While some may sniff at the decision to offer pardons to only about 6,500 people, that is still one of the highest numbers of pardons granted by any U.S. president in history. For those 6,500 Americans, it absolutely will change their lives for the better. By wiping records clean, Biden is opening up access to workforce and housing opportunities, as well as creating a pathway for people to finally participate in the new “green” economy of legal marijuana in states across the country.
Black and Brown folks have disproportionately been impacted by the so-called “war on drugs” and the era of mass incarceration that followed. It’s past time to not only reverse the damages it has caused but to open the doors of opportunity, so that it’s no longer primarily white men getting rich off of selling marijuana, something primarily Black men went to prison over for so many years.
Perhaps most importantly, Biden has thrown down the proverbial gauntlet, by calling on state governors to follow his example. Now, no elected governor or candidate running for higher office in this upcoming midterm election can say, “Sorry, we can’t do it.” Yes, you can! The president just took all of your excuses off the table. Your move! Which governors and state candidates are now going to step up?

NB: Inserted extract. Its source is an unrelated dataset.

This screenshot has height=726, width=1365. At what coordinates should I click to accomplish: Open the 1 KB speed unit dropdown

Already, Pennsylvania Governor Tom Wolf — a Democrat who is running for reelection — announced, “I just coordinated a one-time, large-scale pardon effort for people with certain minor, non-violent marijuana convictions. Under Pennsylvania law, I don’t have unilateral pardon authority — but I’m doing everything I can …”
Similarly, Texas gubernatorial candidate Beto O’Rourke tweeted, “When I’m governor, we will finally legalize marijuana in Texas and expunge the records of those arrested for marijuana possession.” Other Democrats running for state offices issued similar promises, as well, while Republicans so far have remained mostly silent.

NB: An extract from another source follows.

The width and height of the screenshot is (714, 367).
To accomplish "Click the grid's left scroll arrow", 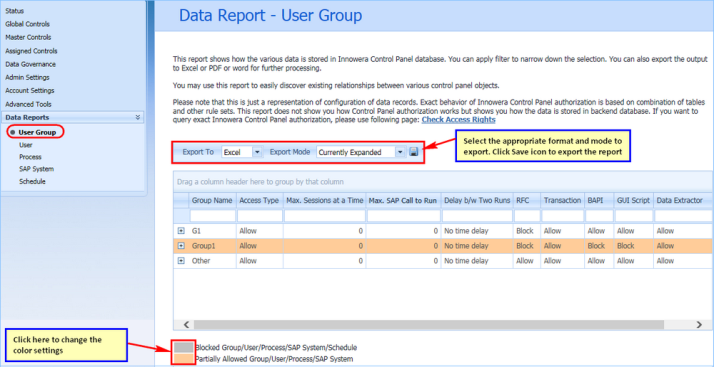I will 185,325.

This could finally be the windfall of public support that tips the scales in favor of federal legalization and decriminalization that so many of us have been fighting for over so many years. Biden’s decision this week did not happen in a vacuum, and it did not happen overnight. Many have fought for this for a long time, and this is just the first bold step in the right direction.
As a formerly incarcerated person myself — from a community where drugs was the preferred economy, because people live in a constant survival mode — to now have those records wiped clean and so many barriers removed has me excited to see the next bold steps the president is willing to take.
Yes, this is what many who voted for then-candidate Biden were hoping for, and he has now delivered on an important part of that promise — one month before the crucial midterm elections. Now we need the Department of Health and Human Services and the Department of Justice to deschedule marijuana completely, in order to fully remove criminal penalties, and we need to call on the Biden administration for broader clemency for people who’ve been incarcerated on other marijuana charges, as well.
My organization, JustLeadershipUSA, and other members of the Marijuana Justice Coalition (part of the Drug Policy Alliance) have issued our support for the Cannabis Administration and Opportunity Act, which we believe is the next bold step Congress and the president need to take. This legislation would fully remove marijuana from the Controlled Substances Act, provide expungement and resentencing for past marijuana convictions beyond simple possession, and comprehensively repair the harms of marijuana criminalization.
Ultimately, there is only one defensible policy direction for the federal government to take: decriminalization and clemency. Our government should pursue these two objectives as boldly as it once pursued the “war on drugs,” which caused so much of our oppression.